Mais remplacer ce “livre” dans la vitrine par le disque d'un gramophone antique fonctionnant comme les bandes cartonnées qui servent pour les instruments de musique mécanique constitue une double erreur:
1. éloigner ce disque de la bande Jacquard exposée plus loin supprime la cohérence de présentation entre ces deux types d'artefacts.
2. Remplacer les pages qui expliquent la naissance et le fonctionnement de l'écriture cunéiforme peut faire croire, erronément, que l'on se trouve devant une vitrine expliquant qu'avant l'informatique, il n'y a que l'étape d'une “mécanisation” de certains éléments de communication (comme le seront plus tard les cartes perforées)!

Or, cette présentation est “fausse” (fake news?) surtout pour des témoins qui ont eu le privilège d'appliquer l'informatique débutante à l'hébreu massorétique, descendant direct des écritures dites du “sémitique oriental” qui a remplacé les écritures cunéiformes il y a quelques 4.000 ans!
Cette vision historique n'est pas celle de personnes qui pensent (et disent …dans une vision historique biaisée et très incomplète) qu'on passe de la mécanographie aux ordinateurs …et seulement quand ces ordinateurs suivront la conception attribuée à Von Neuman (données et programmes en “mémoire centrale”)!!!

Au‒delà de l'utilisation programmée du courant électrique ou des magnétisations, la plus importante avancée historique à la base de l'écriture électronique gérée électroniquement, est d'ailleurs …et bien après les cartes perforées banalisées par Hollerith, la définition d'un code électronique représentant les caractères et les chiffres par le Français Émile Baudot (1845‒1903) dont la trace du nom reste dans le terme “Baud” utilisé pour désigner “la mesure du nombre de symboles transmis par seconde par un signal modulé” (Wikipedia) – et pour l'histoire complexe et très significative des origines de l'informatique dans la typographie et la télégraphie‒téléphonie naissante l'incontournable référence est le livre de Arthur R. Phillips, Computer Peripherals & Typesetting, HMSO, London, 1968.
Émile Baud va donc créer le premier jeu de chiffres et de caractères alphabétiques sous forme binaire. Ce code Baud (largement adopté aux États-Unis) sera au fondement de ce qui deviendra le code EBCDIC puis le code ASCII …et, aujourd’hui, l'UNICODE!

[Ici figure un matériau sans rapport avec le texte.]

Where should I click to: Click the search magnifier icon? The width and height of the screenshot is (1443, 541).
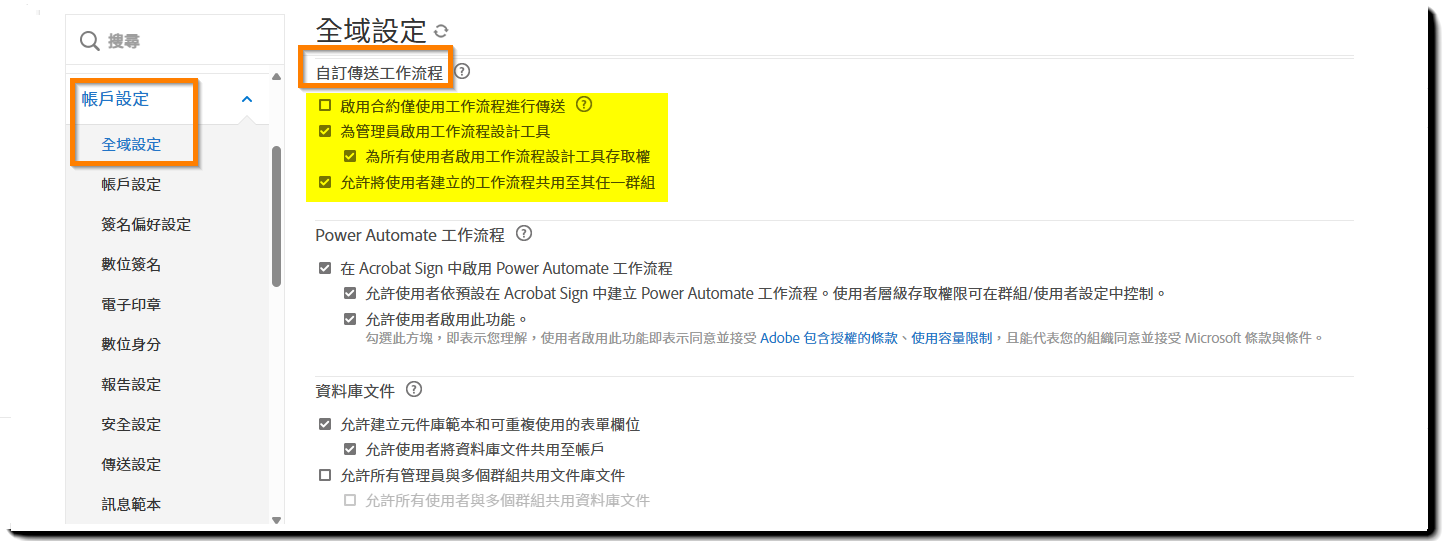[90, 41]
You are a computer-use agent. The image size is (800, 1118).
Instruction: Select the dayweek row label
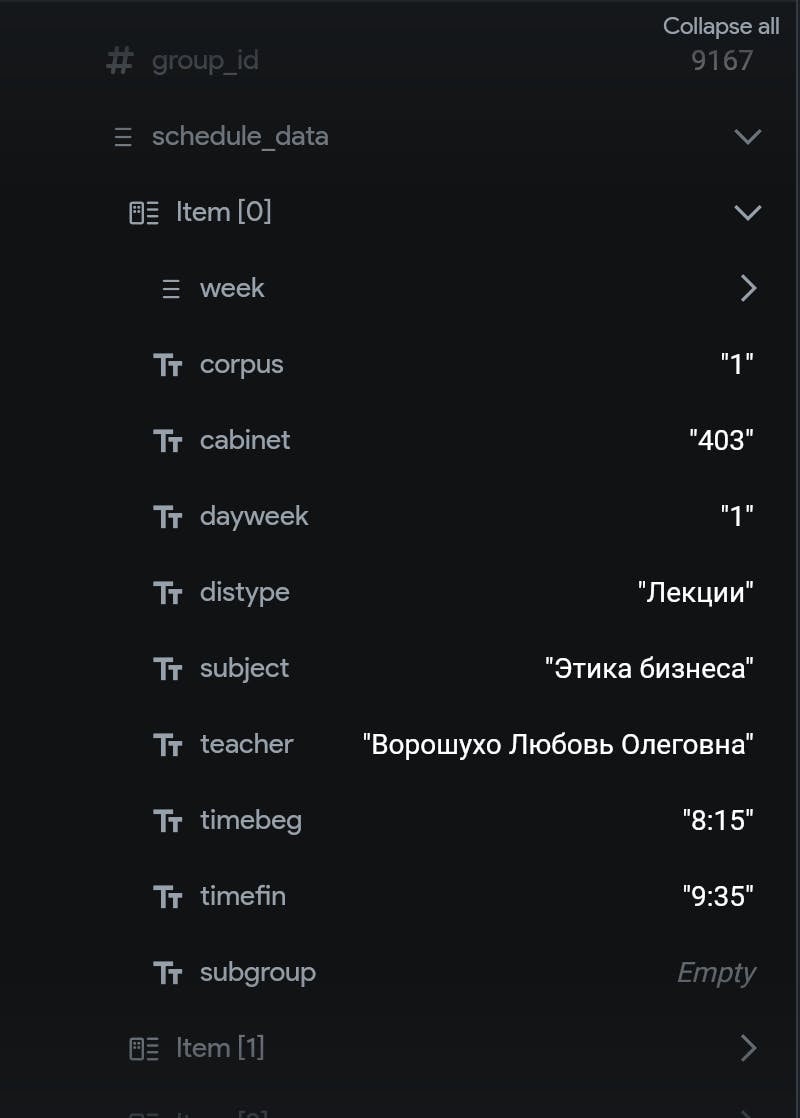(254, 517)
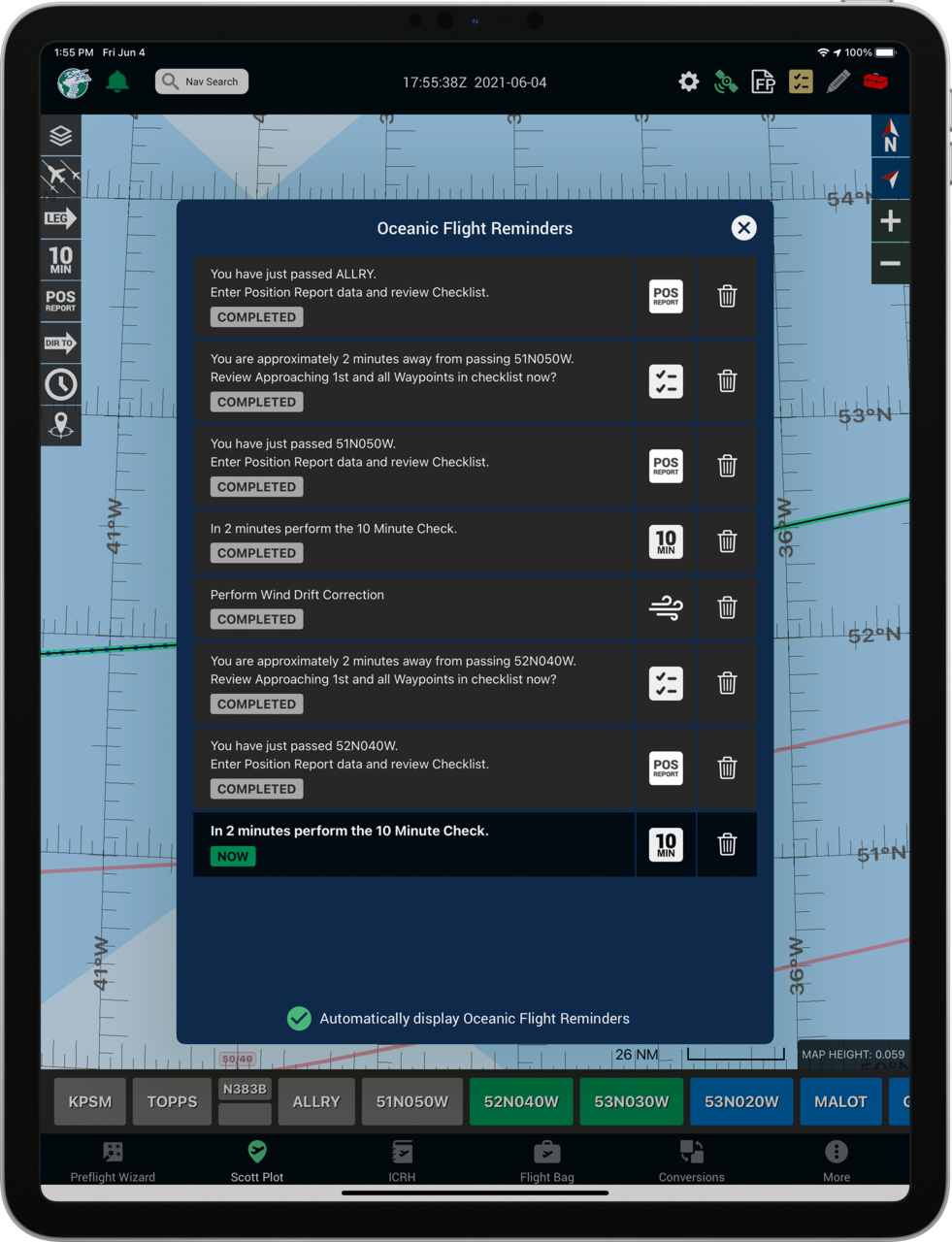Screen dimensions: 952x1242
Task: Open the clock timer sidebar icon
Action: pos(60,384)
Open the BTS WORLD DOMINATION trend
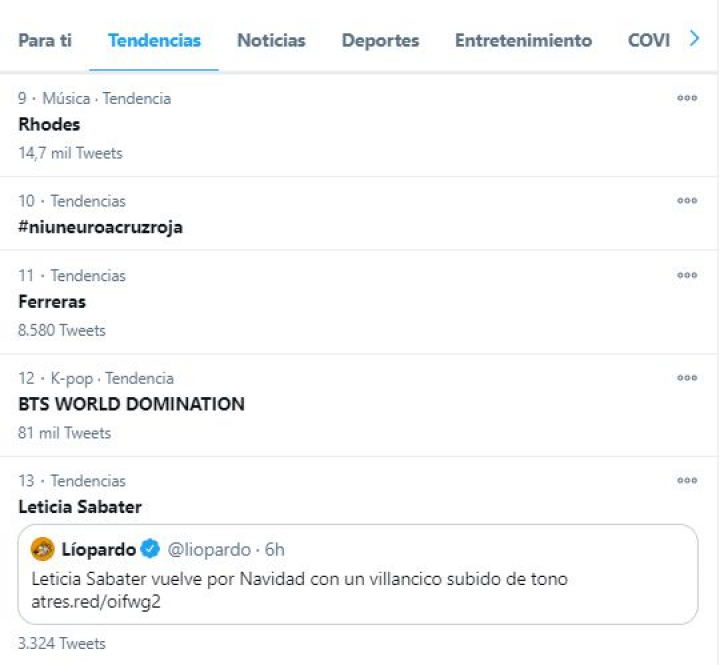The height and width of the screenshot is (665, 720). click(131, 404)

C'est cet ensemble historiquement cohérent que de jeunes muséologues pleines de dynamisme on mis à mal faute d'une connaissance suffisante de l'historique à mettre en évidence!

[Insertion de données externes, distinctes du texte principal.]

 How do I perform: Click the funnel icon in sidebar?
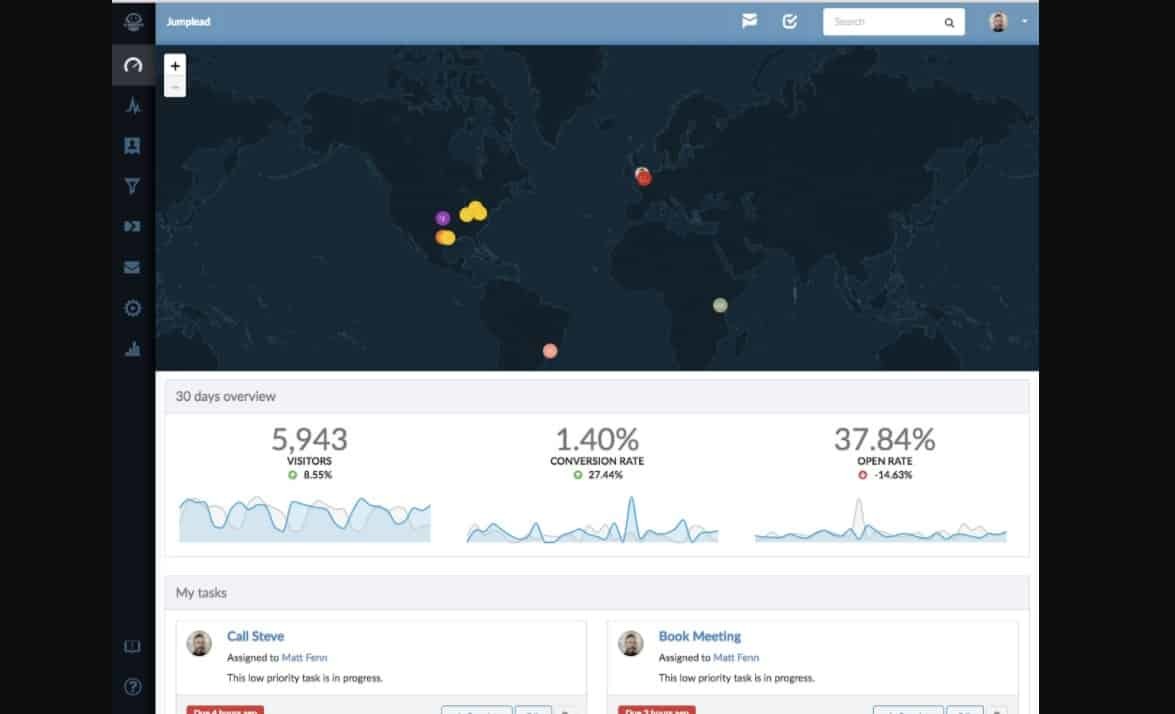coord(132,186)

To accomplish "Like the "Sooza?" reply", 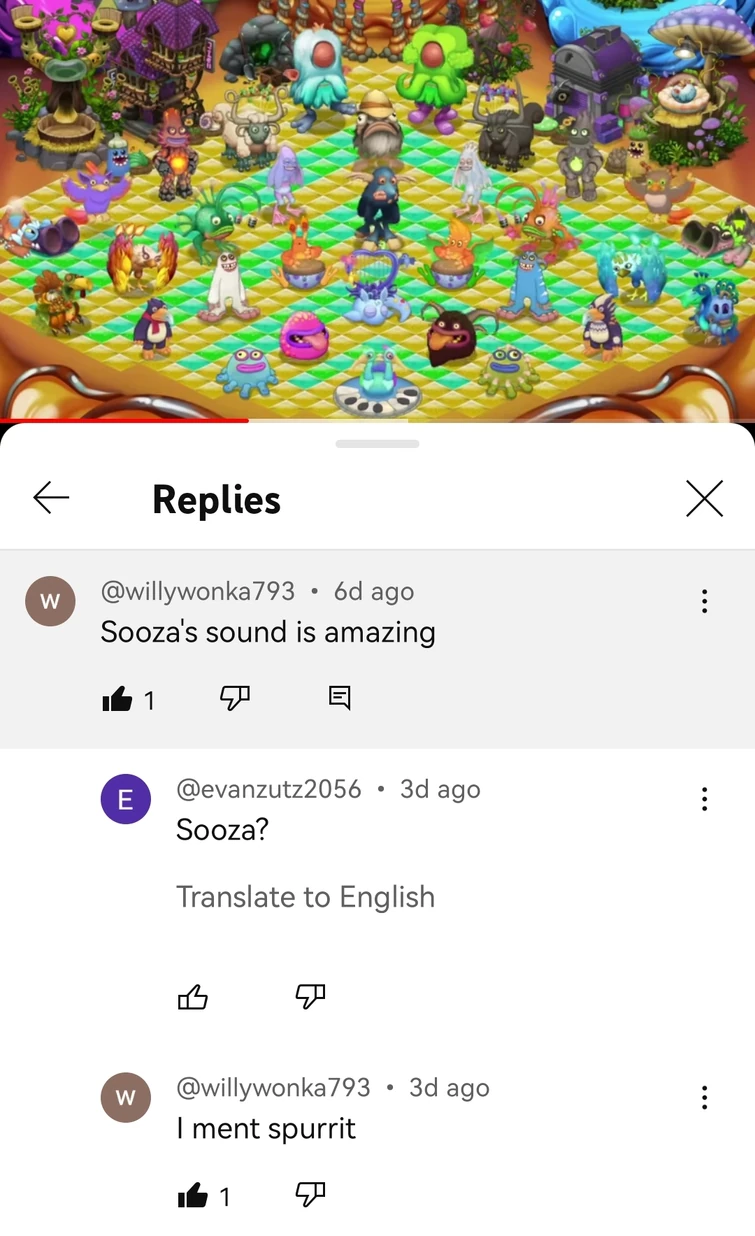I will pos(193,996).
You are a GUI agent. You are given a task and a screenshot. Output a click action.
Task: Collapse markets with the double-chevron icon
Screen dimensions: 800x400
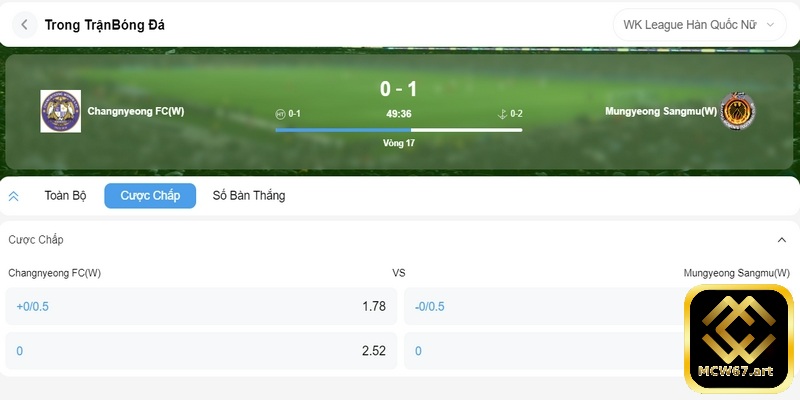(14, 196)
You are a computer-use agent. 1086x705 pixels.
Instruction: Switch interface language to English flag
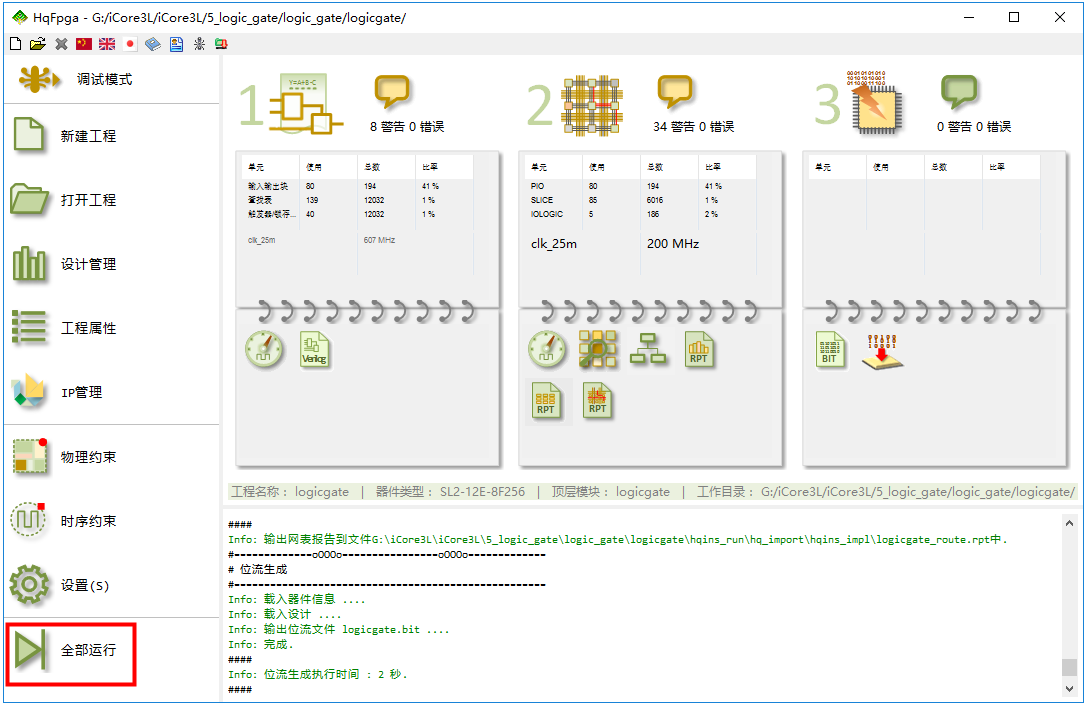pos(106,44)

C'est exactement comme si, dans un atelier de restauration (de peintures ou de tableaux), une restauratrice techniquement compétente et zélée, se trouvant devant une statue ancienne de la Vierge Marie avec différentes couches de peinture se mettait à privilégier la couleur bleue des vêtements de cette Vierge Marie, influencée par les représentations “genrées” (bleu pour les filles, rose pour les garçons) et les descriptions de visions récentes, alors que la “pourpre” sous-jacente exprimait, dans des temps plus anciens , le caractère “royal” du personnage représenté!!
Le message transmis par la restauration erronée est doublement faux: et matériellement par rapport à l'histoire de l'objet et de sa création …et, ensuite, par la projection d'une image plus tardive du personnage représenté et nettement plus “mièvre” culturellement et religieusement!

Sans la vitrine n°1 dans la forme où elle a été créée, comment expliquer aux visiteurs la valeur “pionnière” du lot de plus de 100.000 cartes perforées représentant le texte complet d'une Bible encodée pour être traitée en code EBCDIC, ou encore, la valeur de la toute première impression de caractères hébreux massorétiques (avec vocalisations et cantilations) sur les imprimantes IBM-3800 – à des dates où l'on ne trouvait pas ces productions ni aux États-Unis, ni en Israël? …et le basculement historique vers un nouveau système d'écriture et de mémorisation qui fonde la nouvelle culture à base d'électronique?

Voilà comment se créent les Fake News?

J'ai tenu à décrire ce “petit” problème – assez facile à réparer au demeurant …si l'on en a la volonté – car la vérité muséologique est aussi importante que l'exactitude “scientifique” présentée dans une thèse ou un livre!

Mais le lecteur peut dire, comme un certain “Pilate”: qu'est-ce que la Vérité?